THREE HOURS' LAUGHTER FROM COMEDY MASTER
Date: 16/05/1992
Publication: The Sun Herald

IT'S a pity that critics don't review more productions after they've
settled in.
Circumstances prevented my seeing Cosi until Tuesday night. Its final
performance is this afternoon at 5 o'clock. Anyone who wants three hours
of refreshing giggles should be there.

Note the duration of the performance. My critical colleagues commented
that the running time was 3 1/2 hours, including two intervals, on opening
night. Shaving half an hour off has no doubt heightened the comedy, as
well as getting people home before midnight.

This is a bold comic idea: Lewis, the central figure, imaginatively based
on Louis Nowra himself, is a new graduate in the 1960s. He's in desperate
need of money, so he gets a job directing a play. The catch is that the
cast are inmates of an oldfashioned mental asylum.

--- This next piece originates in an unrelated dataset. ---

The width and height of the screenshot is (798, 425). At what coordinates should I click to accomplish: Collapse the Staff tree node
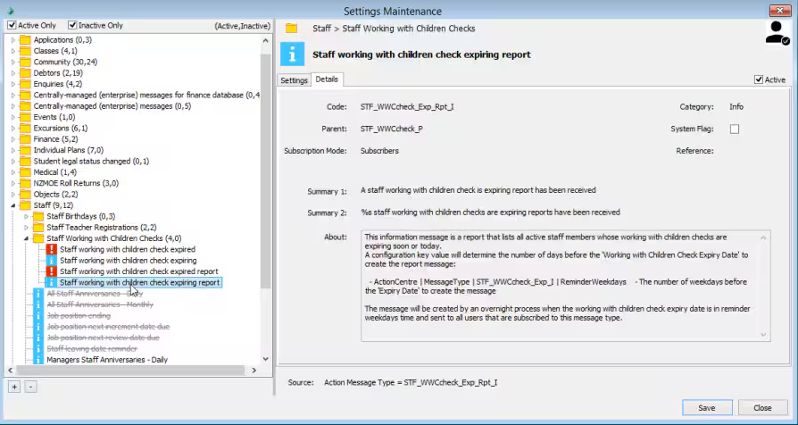13,205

Roy, the dominant inmate, is besotted with Mozart's Cosi Fan Tutte, so
that's the work they do. To Roy it's inconsequential that no one can sing
or even speak Italian.

As Roy, Barry Otto gives one of the most assured performances of his
illustrious career. Of course, the writing is a joy. In fact, while
praising Otto I must add that it is a bonus to be in the hands of such a
master of dialogue and situation. After much recent exposure to new
writing I delighted in the sustained comic artistry of Nowra's imagined
madhouse.

The cast of eight is uniformly excellent, a significant tribute to Adam
Cook, whose reputation grows with every production he directs. The second
senior actor in the cast is Bob Baines, who came closest to wringing tears
that were not of laughter from me. As Henry, a pathetically withdrawn
former lawyer of conservative cast, he clashed with Lewis's Marxist mate
(David Field in one of three different, impressive characterisations) in
an almost frightening confrontation.

David Wenham's pyromaniac, Doug, contributes to this young actor's list of
eye-catching performances on local stages, while Celia Ireland, as the
relentlessly forthright Cherry makes the most of the best of the women's
roles.

Elsbeth McTavish and Kerry Fox merit honourable mention as a compulsive
perfectionist and a junkie respectively.

A good deal of this production's deserved acclaim should go to the
straight man at the centre of the comic mayhem, Ben Mendelsohn.

Anyone who enjoys laughing in the theatre and who wants to applaud a
splendid cast in a first-rate production, led by a masterly Barry Otto,
should be prepared to do battle for the remaining tickets this afternoon.